The Man in the High Castle: Pilot Review

The Man in the High Castle

The Man in the High Castle marks a new direction for Amazon’s original offerings in 2015, one of the show’s first genuine attempts at high-stakes, hour-long drama (following the ignored Hysteria and the recently-cancelled The After), and a show that neatly falls into line with modern trends of American television. Adaptation of literature? Check. CGI backdrops that scream “prestige show”? Check. All sorts of intrigue, mystery, and a slight tinge of the supernatural? Check. (and for a bonus: Nazi drama? Big check).

And yet depsite all that, The Man in the High Castle is actually pretty good.

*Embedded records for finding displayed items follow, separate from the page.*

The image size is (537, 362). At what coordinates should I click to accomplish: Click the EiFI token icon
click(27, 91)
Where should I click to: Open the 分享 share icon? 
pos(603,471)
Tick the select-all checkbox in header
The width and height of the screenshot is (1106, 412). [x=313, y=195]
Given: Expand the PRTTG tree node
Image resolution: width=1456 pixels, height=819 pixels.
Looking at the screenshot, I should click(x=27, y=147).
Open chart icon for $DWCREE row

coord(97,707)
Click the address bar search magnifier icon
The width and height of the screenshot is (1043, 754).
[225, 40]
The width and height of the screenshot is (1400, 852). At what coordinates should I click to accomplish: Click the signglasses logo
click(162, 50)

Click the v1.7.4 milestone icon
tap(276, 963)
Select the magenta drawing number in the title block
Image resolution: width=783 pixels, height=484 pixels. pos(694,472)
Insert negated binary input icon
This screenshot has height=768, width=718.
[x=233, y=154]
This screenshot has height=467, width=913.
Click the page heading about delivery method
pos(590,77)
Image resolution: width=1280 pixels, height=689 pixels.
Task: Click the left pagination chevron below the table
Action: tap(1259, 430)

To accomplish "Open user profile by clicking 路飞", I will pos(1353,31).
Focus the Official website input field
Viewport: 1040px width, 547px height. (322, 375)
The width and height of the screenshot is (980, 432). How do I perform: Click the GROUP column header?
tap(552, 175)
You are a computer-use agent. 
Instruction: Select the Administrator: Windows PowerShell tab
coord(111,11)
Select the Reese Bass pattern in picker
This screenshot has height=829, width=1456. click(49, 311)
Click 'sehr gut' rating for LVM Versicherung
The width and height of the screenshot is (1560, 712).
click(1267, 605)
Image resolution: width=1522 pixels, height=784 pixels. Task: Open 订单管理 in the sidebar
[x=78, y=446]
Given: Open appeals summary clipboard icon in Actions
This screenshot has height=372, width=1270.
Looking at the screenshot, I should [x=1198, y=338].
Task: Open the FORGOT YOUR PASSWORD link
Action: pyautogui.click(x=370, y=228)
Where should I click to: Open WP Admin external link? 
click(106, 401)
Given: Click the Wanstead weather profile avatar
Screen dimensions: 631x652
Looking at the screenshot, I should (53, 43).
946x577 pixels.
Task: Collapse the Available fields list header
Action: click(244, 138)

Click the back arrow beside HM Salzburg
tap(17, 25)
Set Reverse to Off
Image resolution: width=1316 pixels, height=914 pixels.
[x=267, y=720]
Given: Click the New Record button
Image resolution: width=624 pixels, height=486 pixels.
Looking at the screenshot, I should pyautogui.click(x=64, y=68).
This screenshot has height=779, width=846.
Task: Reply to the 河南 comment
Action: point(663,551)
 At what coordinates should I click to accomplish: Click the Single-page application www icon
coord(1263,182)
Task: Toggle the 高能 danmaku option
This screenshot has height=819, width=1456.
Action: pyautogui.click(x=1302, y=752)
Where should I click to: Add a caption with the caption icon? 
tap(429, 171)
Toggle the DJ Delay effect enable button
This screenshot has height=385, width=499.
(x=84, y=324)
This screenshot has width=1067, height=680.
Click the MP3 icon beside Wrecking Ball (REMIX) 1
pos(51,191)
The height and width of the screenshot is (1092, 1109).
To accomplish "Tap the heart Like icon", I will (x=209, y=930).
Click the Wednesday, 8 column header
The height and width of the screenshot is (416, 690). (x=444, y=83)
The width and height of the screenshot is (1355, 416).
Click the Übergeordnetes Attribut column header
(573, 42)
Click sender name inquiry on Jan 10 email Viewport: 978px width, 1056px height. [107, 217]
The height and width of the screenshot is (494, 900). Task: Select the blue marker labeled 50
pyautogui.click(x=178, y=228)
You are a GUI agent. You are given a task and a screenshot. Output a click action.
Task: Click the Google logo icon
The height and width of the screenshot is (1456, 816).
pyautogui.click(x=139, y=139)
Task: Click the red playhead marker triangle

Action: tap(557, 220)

Adapted from Phillip K. Dick’s novel of the same name, The Man in the High Castle is set in an alternate world, where the U.S. lost World War II, and the Germans and Japanese split the United States into two (with a small buffer “peace zone” set across the Rocky Mountains). Taking place in 1962, it examines the growing tension in the extended Reich on the East Coast and the Japanese Pacific States out west; more importantly, it takes place right as Adolf Hitler is succumbing to illness, putting the world on edge of war once again. One part The Americans, one part Lost (we’ll get to that), and two parts generic period drama, The Man in the High Castle is most fascinating when its building out its world, displaying an America crushed and split into two, living under the thumbs of two powerful, yet distinct regimes.

At that, The Man in the High Castle is one of the most intriguing pilots in recent memory, an unsettling dystopia that is so fascinating and well-constructed, it overshadows any attempt at the pilot to deepen its characters. While there’s certainly an ensemble to the show, the only characters the pilot distinctly focuses on are the two newest to the underground resistance being formed around a secret newsreel showing a world where the US did win World War II: Joe Blake, a newly-minted rebel driving from NY to Colorado with a special package, and Juliana Crain, a woman who heads to Colorado in place of her sister when she’s murdered by Japanese police. However, the pilot doesn’t do a lot to make them interesting characters; instead, they acts as conduits of silent exposition into this new world, which robs the script of some of its more intriguing, shadowed exploration of identity, allegiance – and at its core, reality.

It’s not that Luke Kleintank or Alexa Davalos don’t try to bring nuance to their characters; they do (particularly Davalos), there’s just not a lot of detail spared for character, as it tries to set up this ambitious, expansive story of an alternate world. And when The Man in the High Castle begins to tug at the strings of that world, it gets a lot more interesting: as people wonder (including DJ Squalls, who appears in a recurring role) what is happening to the Fuhrer, everyone is scrambling to prepare for war – and all the espionage, double-crossing, and assassinating that comes along with it, which appears to lay out an intricate web of deception and mystery as each character continuously questions themselves and others, forming alliances that seemingly go against the uniforms they wear, or roles they play in society.

When The Man in the High Castle dips into that duality, that exploration of perception, it really begins to come together, truly beginning to reach at that Dickian exploration of reality. The news reel Juliana watches isn’t just some random collection of images that could’ve been; that news reel is full of information from a world familiar to the audience, twisting what initially appeared to be a fantasy series with a spy angle, to an existential exploration of reality. What does it mean to be ‘free’? What is ‘victory’ really anyway? Are there infinite realities? These are the questions The Man in the High Castle seems to be interested in; so interested, in fact, it comes at the cost of its characters.

Despite that, The Man in the High Castle’s pilot is very good at… well, being a pilot. Should (and they should) Amazon order this to series, a full season order will give the writers plenty of time to flesh out the people living in the vibrant dystopian world they’ve constructed with this pilot. With The Man in the High Castle, Amazon has their first promising dramatic series; let’s hope they see this one through to a full season, exuding a confidence not yet seen in their potential hour-long offerings.